だけどそんな心配も不要だったようで、金髪の彼はカタコトの日本語で"カンミドコロ"と言った。

え? 甘味処?

「ど、どこの? じゃなくて、えーと……お店の名前! ネーム!」

「Name? Ah……"名字屋"?」

「名字屋!?」

えっと、それ、私の家です。って英語でなんて言えばいいんだろう。
先に言ったとおり、私の家は甘味処だ。江戸時代から続いてるって言うから結構歴史もある。
だけどおばあちゃんの代のときに何かの事情で店を京都から愛知に移したらしく、いまではここで営業してる。
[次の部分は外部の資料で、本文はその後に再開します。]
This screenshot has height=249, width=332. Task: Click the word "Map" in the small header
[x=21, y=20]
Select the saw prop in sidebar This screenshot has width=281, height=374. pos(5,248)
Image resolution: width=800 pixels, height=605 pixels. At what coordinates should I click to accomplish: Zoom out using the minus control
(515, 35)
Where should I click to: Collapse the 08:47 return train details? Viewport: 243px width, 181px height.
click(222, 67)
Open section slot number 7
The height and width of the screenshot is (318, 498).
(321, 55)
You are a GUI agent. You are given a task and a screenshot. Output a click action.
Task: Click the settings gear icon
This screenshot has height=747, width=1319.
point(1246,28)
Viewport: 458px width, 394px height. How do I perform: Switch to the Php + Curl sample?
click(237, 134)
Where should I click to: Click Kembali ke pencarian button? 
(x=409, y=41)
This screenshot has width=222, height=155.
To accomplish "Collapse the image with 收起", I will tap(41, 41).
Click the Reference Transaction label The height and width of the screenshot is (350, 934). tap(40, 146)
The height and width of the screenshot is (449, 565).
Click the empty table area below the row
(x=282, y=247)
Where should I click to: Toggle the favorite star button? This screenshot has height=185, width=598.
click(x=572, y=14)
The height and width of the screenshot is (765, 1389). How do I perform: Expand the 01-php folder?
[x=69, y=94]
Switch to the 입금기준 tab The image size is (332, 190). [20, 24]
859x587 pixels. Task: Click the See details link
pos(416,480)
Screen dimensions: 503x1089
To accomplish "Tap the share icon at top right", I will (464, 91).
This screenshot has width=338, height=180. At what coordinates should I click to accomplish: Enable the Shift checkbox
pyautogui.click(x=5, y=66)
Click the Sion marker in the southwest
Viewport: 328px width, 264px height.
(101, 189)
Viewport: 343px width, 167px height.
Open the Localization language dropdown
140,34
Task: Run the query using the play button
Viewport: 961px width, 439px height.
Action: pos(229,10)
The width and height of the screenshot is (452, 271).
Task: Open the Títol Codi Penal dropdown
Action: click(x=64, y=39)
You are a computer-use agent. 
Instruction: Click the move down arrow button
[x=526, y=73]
ここらでは珍しい家業だけど、甘味処に行きたいなら普通は京都に行かないかな。
それとも愛知にあるって言うもの珍しさからだろうか。どっちにしろお客さんだとわかった以上、案内しないと。

「じゃあカモン! カモンウィズミー!」

「? ……OK.」

とりあえず私についていけばたどり着けるって事がわかったんだろう、金髪美少年は私の半歩後ろをついて歩いてきた。
その綺麗な容姿が人目を引かないわけは無く、多くの視線がついでに私にも突き刺さってくるから痛い。なんかこう、つりあわなさ過ぎて。って、いやいや別につりあう必要なんて無いじゃん、ただの店の人間とお客さんなんだから。

でも私だって一応は年頃の女の子なんだし、傍にイケメンが居れば多少ドキドキしたっておかしくないでしょ。
自分でもどっちが本音かわからなくてこんがらがってる。何しろ色々と初めての事態だからね。

ひたすら家に向かって歩を進める間は彼は話しかけてこない。話しかけられても答えられる自信がない私にはその方がありがたいにはありがたいんだけど、声聞きたいなーくらいは思わなくも無い。
時おりちらっと後ろを振り返ると、そのたびに綺麗な目と目が合って、愛想笑いで返す事の繰り返し。

どこの国の人かな。何で日本に来たんだろう。歳は? 名前は? 好きな食べ物は?
無意識のうちに頬が赤らんできて熱い。一目惚れだなんて思いたくないけど、もしかしたらそうなのかな。できれば中身で人を好きになれる女になりたかったんだけどねぇ。

「What you name?」

「えっ?」

ところが今まで沈黙を決め込んでた彼が突然それを破った。振り返るとそこに彼の姿は無く、気づかないうちに私の真隣に。
思わず固まってしまった私はもう一度同じ事を尋ねられ、それで再び頭の回転が再開する。

「名前、名字……」

「名前……OK. I'm Lilliadent.」

「リリアデント?」

「Yes,Lilliadent.」

見かけどおりというかなんと言うか、綺麗な名前だなって思った。
それよりも話しかけてくれたことが何故か嬉しく感じられて自然に頬が緩む。あれ、初めは困ってたのに。
だけど今のを引き金に、金髪の彼もといリリアデントともっと話してみたくなった私は必死に単語を探した。あいにく私の残念な頭では向こうの幼児レベルの会話すら出来ないと思うけど。

彼は私のへたくそな英語に耳を傾けて、そして私にもわかるようにゆっくり丁寧に返してくれた。
リリアデントは留学生らしく、歳は13だと言った。私より年下なんだ。さすが外国人は大人びてるよね、日本人が童顔なだけかもしれないけど。
てか、私外国人と喋ってる。すげぇ。